Bodleian acquires archive of pianist and composer Edmund Rubbra

17 May 2012

Rubbra portraitThe Bodleian Libraries have recently acquired the archive of Edmund Rubbra (1901-1986), English composer, pianist, music critic and teacher.

The Rubbra Archive comprises personal letters, programmes, talks, lectures and signed presentation copies of scores which give a unique insight into the life of one of the most important English composers of the 20th century. Most of this material has never been published and is unknown to the scholarly community and the general public.

The archive includes a substantial correspondence between Rubbra and his publisher Lengnick from 1946 to 1964. Also in the archive are letters from friends and colleagues, including Vaughan Williams, Gerald Finzi, Herbert Howells, Sir Arthur Bliss, Sir Henry Wood, Sir John Barbirolli, Sir Adrian Boult, Ernest Moeran, Lennox Berkeley, Arnold Bax, Egon Wellesz, Zoltán Kodály, Jean Sibelius and many others. There is also an almost complete collection of scores of Gerald Finzi’s music, signed by the composer and dedicated to Rubbra, which further illuminates their close personal friendship.

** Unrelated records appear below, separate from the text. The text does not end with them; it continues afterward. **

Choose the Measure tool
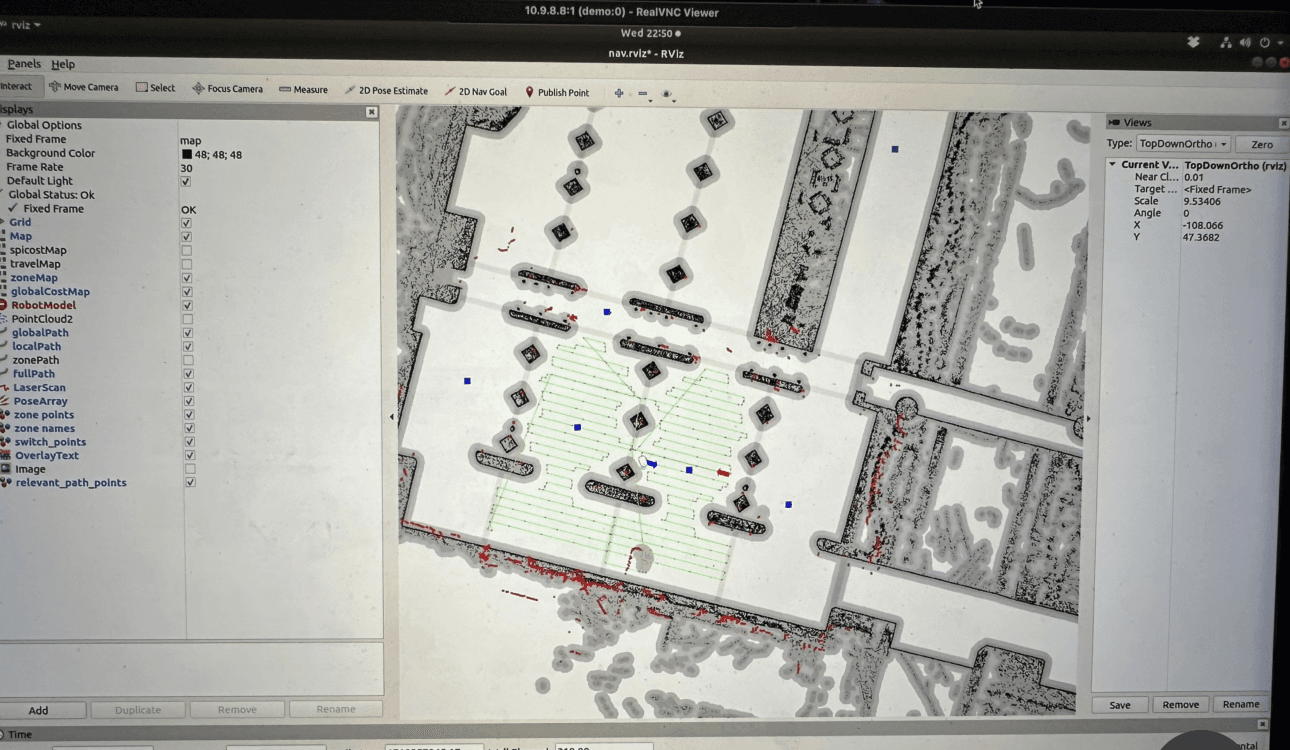This screenshot has width=1290, height=750. point(304,90)
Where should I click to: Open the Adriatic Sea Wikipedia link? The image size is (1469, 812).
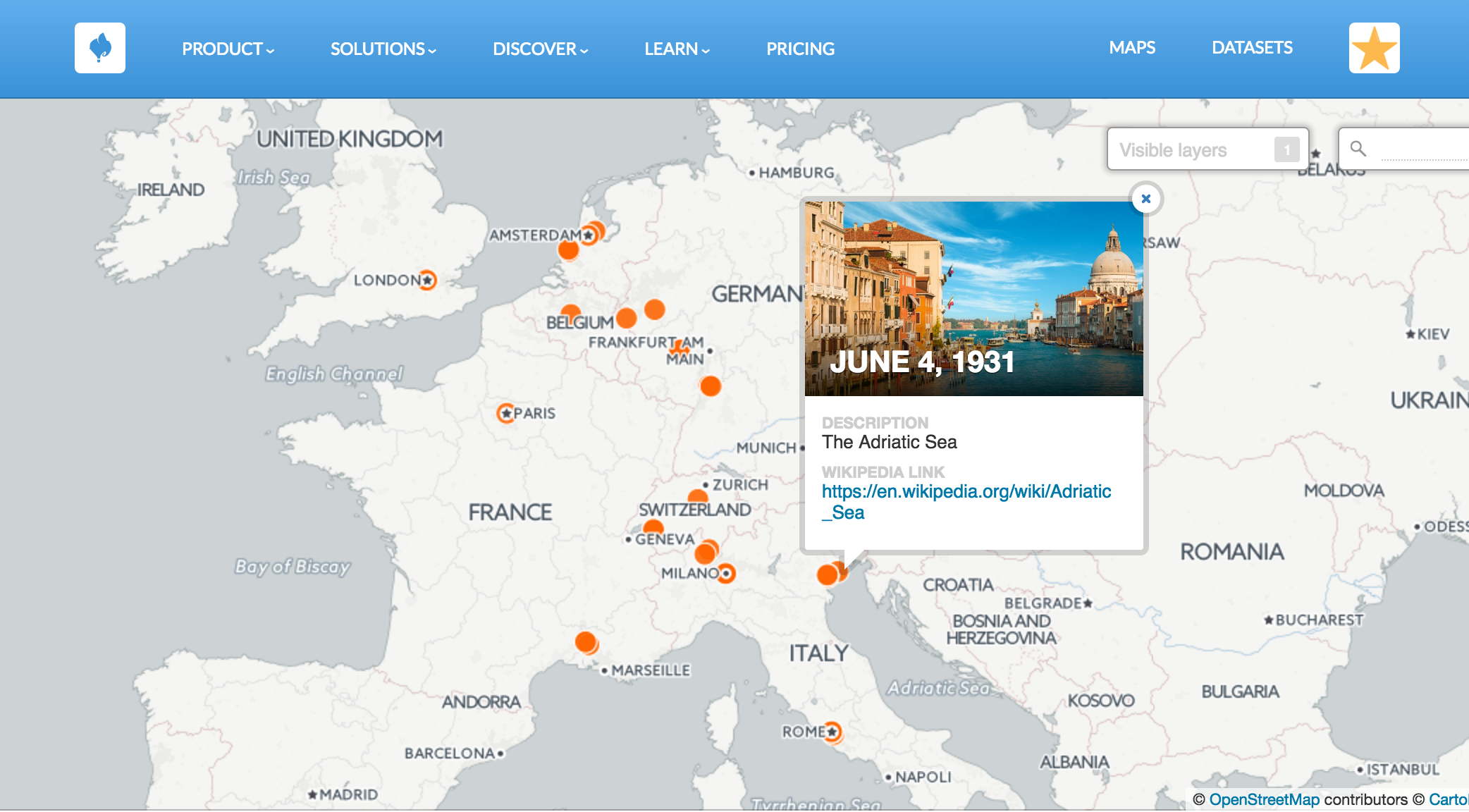pos(966,502)

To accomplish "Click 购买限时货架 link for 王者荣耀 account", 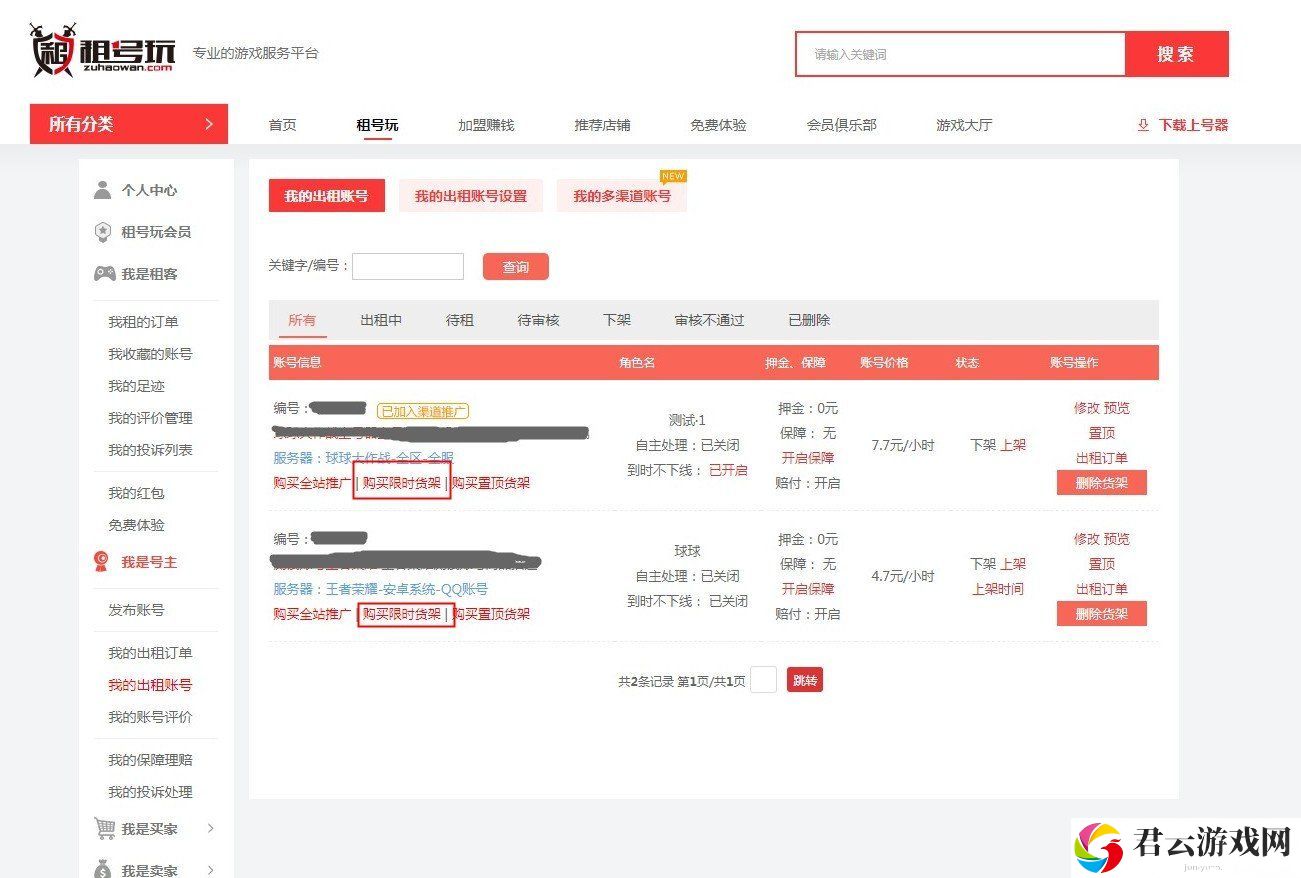I will pyautogui.click(x=402, y=614).
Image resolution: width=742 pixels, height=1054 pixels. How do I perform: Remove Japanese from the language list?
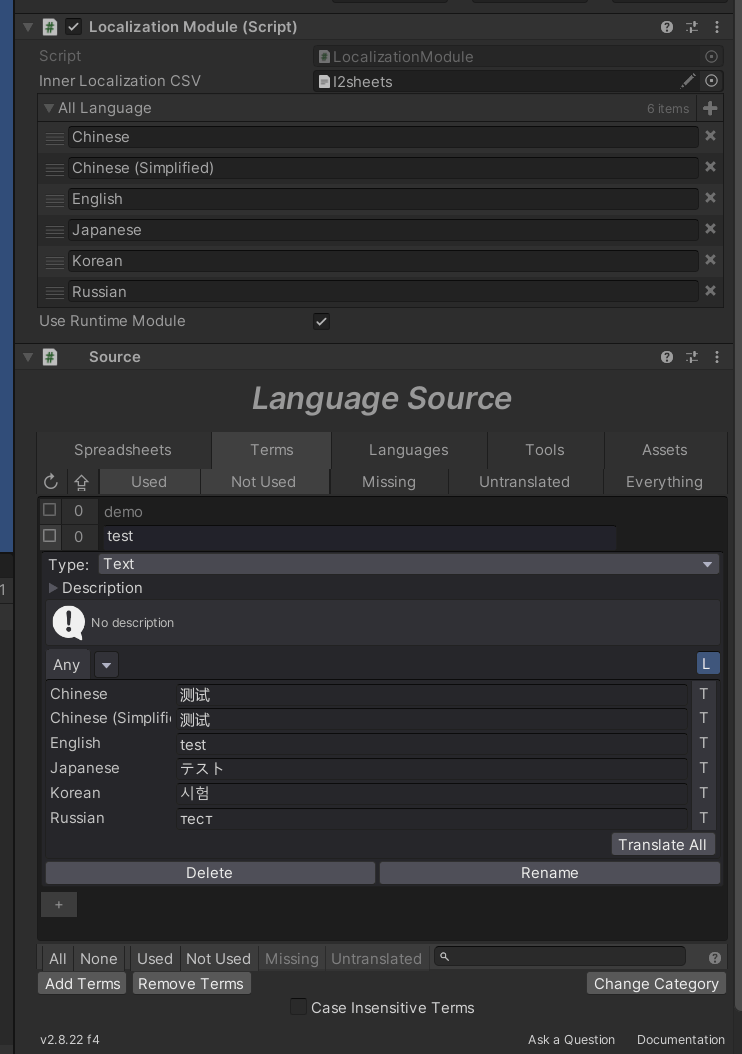pyautogui.click(x=710, y=229)
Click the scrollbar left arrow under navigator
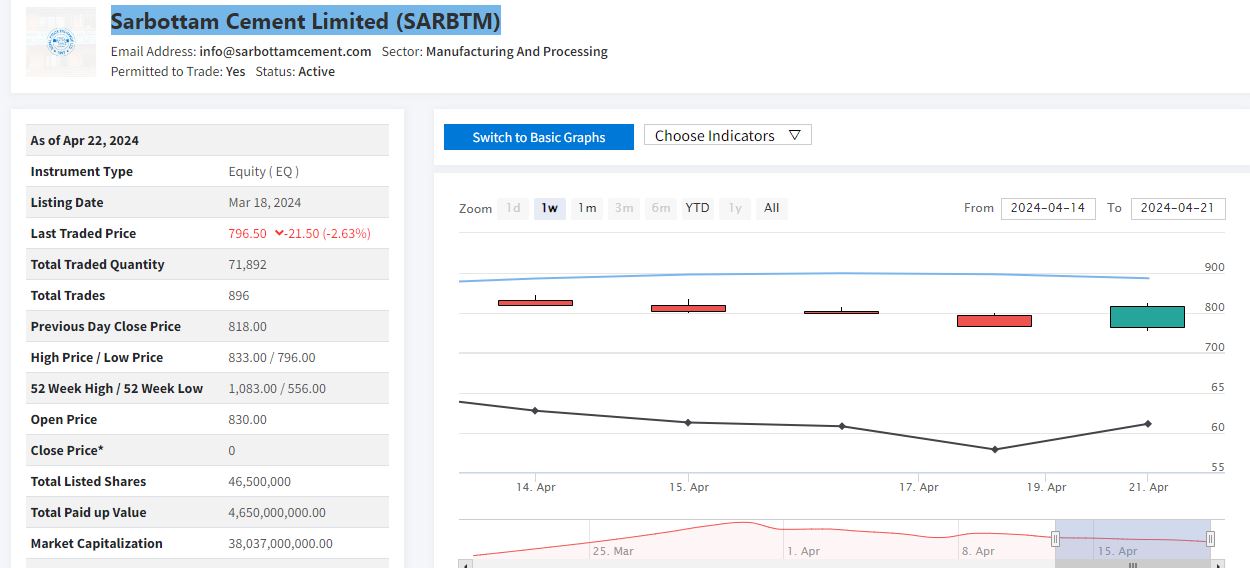The height and width of the screenshot is (568, 1250). 464,564
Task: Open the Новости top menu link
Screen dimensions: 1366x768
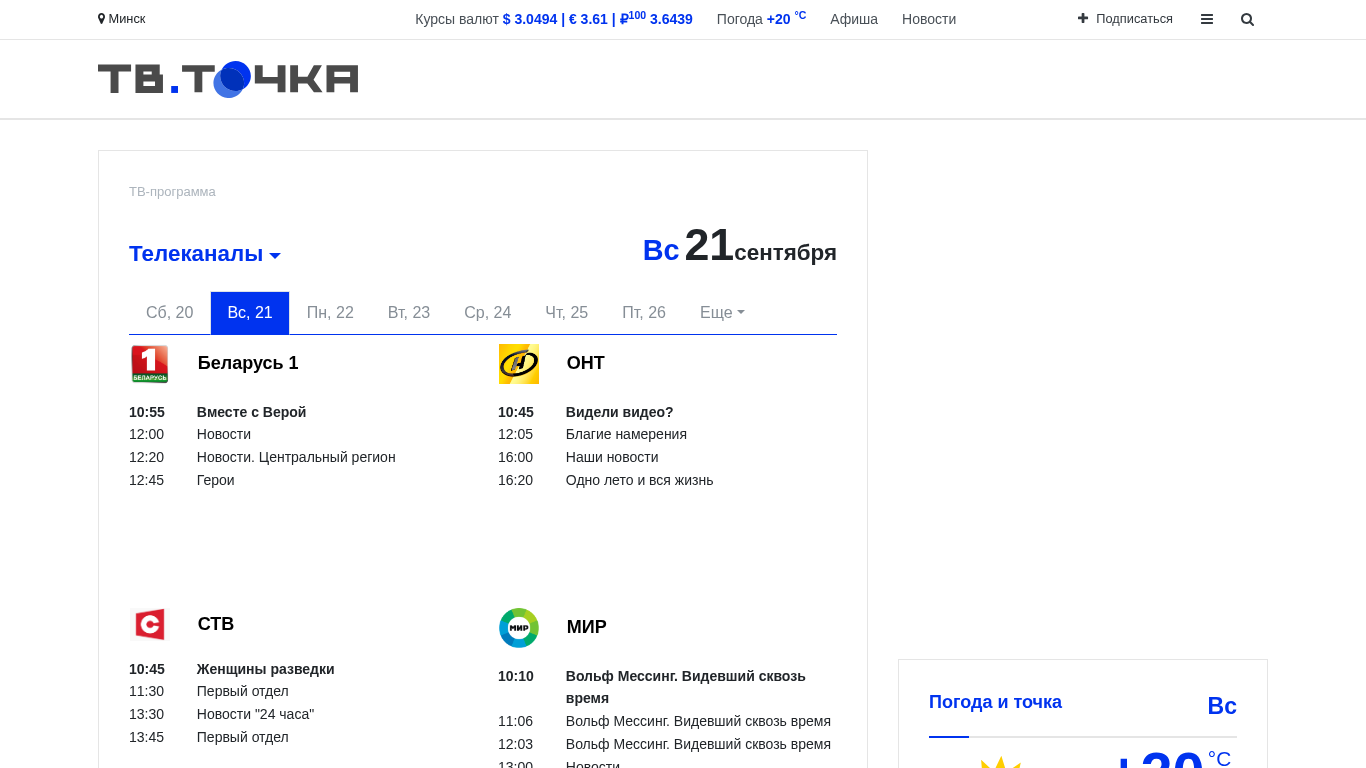Action: click(x=928, y=19)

Rubbra meticulously kept all programmes, reviews and articles by or about himself and his music from 1918 until his death in 1986. His collection of scores marked with analytical notes is also included.

From 1947 to 1968 Rubbra was a lecturer at the Music Faculty of the University of Oxford and a Fellow of Worcester College. He was also much in demand as lecturer outside the University and broadcast frequently on radio, especially during the 1960s and 1970s. The archive includes notes and scripts for many of these lectures and talks. All of these are unpublished and throw a unique light both on his approaches to composition and his ideas about music in general. Miscellaneous items include contracts, royalty statements, personal diaries and address books plus a manuscript of Rubbra’s own transcriptions, from cylinder recordings, of some Gaelic folk-songs collected in the 1920s.

Martin Holmes, Alfred Brendel Curator of Music at the Bodleian Libraries, said: ‘A full reassessment of Edmund Rubbra’s life and music is long overdue and this material will provide much of the source material to enable this work to be done. The Rubbra Archive is a valuable resource for anyone studying the history of 20th-century music in Britain and essential for any study of Rubbra’s life and music. Together with other related material that the Bodleian already possesses, this new acquisition will make the Library the major centre for the study of the life of this very important figure in 20th-century British music.’

The Library gratefully acknowledges the support of the Friends of the National Libraries and a number of private donors in its efforts to acquire the Archive.


About the Bodleian Music Collections

The music collections of the Bodleian Library comprise a research collection of over 500,000 items of printed music from the 16th century onwards, approximately 4,000 manuscripts from medieval times to the present day, and around 75,000 books and periodicals, based in part on British legal deposit material, but also rich in donated and purchased items. Classical, popular and non-western musical traditions are all represented. Highlights of the collection include Handel’s own conducting score of Messiah and original manuscripts of Mendelssohn’s Hebrides overture and Holst’s Planets suite.

The Rubbra Archive is an appropriate addition to the Library’s already substantial holdings of the manuscripts of 20th-century English musicians, particularly Rubbra’s close friend Gerald Finzi, but also including Hubert Parry, George Butterworth, Robin Milford, Howard Ferguson, Michael Hurd and Philip Cannon, as well as isolated examples of many others. The collection is also comparable in scope to the archive of the composer Robert Simpson which has recently been acquired by the Library.